Antitrust laws serve vital government interests by promoting free competition and innovation and protecting consumer welfare. The language of the Sherman Act and Clayton Act and their state law analogues, as well as their legislative histories, make that clear. See Northern Pacific Railway v. United States, 356 U.S. 1, 4-5 (1958) (“The Sherman Act was designed to be a comprehensive charter of economic liberty aimed at preserving free and unfettered competition as the rule of trade.”); Clayworth v. Pfizer, 49 Cal. 4TH 758, 233 P.3d 1066, 1083 (Cal. 2010) (“The main purpose of the antitrust laws is to protect the public from monopolies and restraints of trade.”). Private civil enforcement of the antitrust laws is integral to the accomplishment of these governmental interests, see Brunswick  v. Pueblo Bowl-O-Mat, 429 U.S. 477, 485 n. 10 (1977); see also Hawaii v. Standard Oil, 405 U.S. 251, 262 (1972) (“By offering potential litigants the prospect of a recovery in three times the amount of their damages, Congress encouraged these persons to serve as ‘private attorneys general.’”); see also Cal. Bus. & Prof. Code Section 16750(a), which gives the right to any person in any state to bring claims against California defendants for violations of the Cartwright Act. As a matter of federalism under the Constitution, the regulation of monopolies and unfair competition is “an area traditionally regulated by the states,” see California v. ARC America, 490 U.S. 93, 101 n. 4 (1989) and for which federal law, absent explicit congressional authorization, has no preemptive power. Indeed, 21 states had enacted antitrust laws before the Sherman Act became law, and the laws of those states differ from federal law in many regards. See Aryeh v. Canon Business Solutions, 55 Cal.4th 1185, 1195 (2013) (“Interpretations of federal antitrust law are at most instructive, not conclusive, when construing the Cartwright Act, given that the Cartwright Act was modeled not on federal antitrust statutes but instead on statutes enacted by California’s sister states around the turn of the 20th century.”).

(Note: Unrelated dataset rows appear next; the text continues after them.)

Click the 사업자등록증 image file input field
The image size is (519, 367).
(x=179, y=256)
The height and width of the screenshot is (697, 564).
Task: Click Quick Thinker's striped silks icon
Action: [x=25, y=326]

In certifying a class under California law, the district court ruled that California has a strong public policy in the application of the Cartwright Act to alleged antitrust violations by Qualcomm, which is based in and makes its business decisions in San Diego, see In re Qualcomm Antitrust Litigation, 328 F.R.D. 280 (N.D. Cal. 2018). Qualcomm is alleged to be a monopolist. Qualcomm’s chips are essential for smartphones and tablets, among other products. Qualcomm agreed to license its chips to others on fair, reasonable and nondiscriminatory terms (FRAND). Plaintiffs allege that Qualcomm abused its monopoly power, including its FRAND commitments, and that those actions violate California’s Cartwright Act. The class includes nearly 250 million American consumers asserting that Qualcomm’s policies in licensing its chips to companies like Apple and Samsung—and in refusing to license them to potential competitors like Intel—give rise to damage claims under California law. Whether or not the plaintiffs are correct is not at issue in the appeal of the class certification order.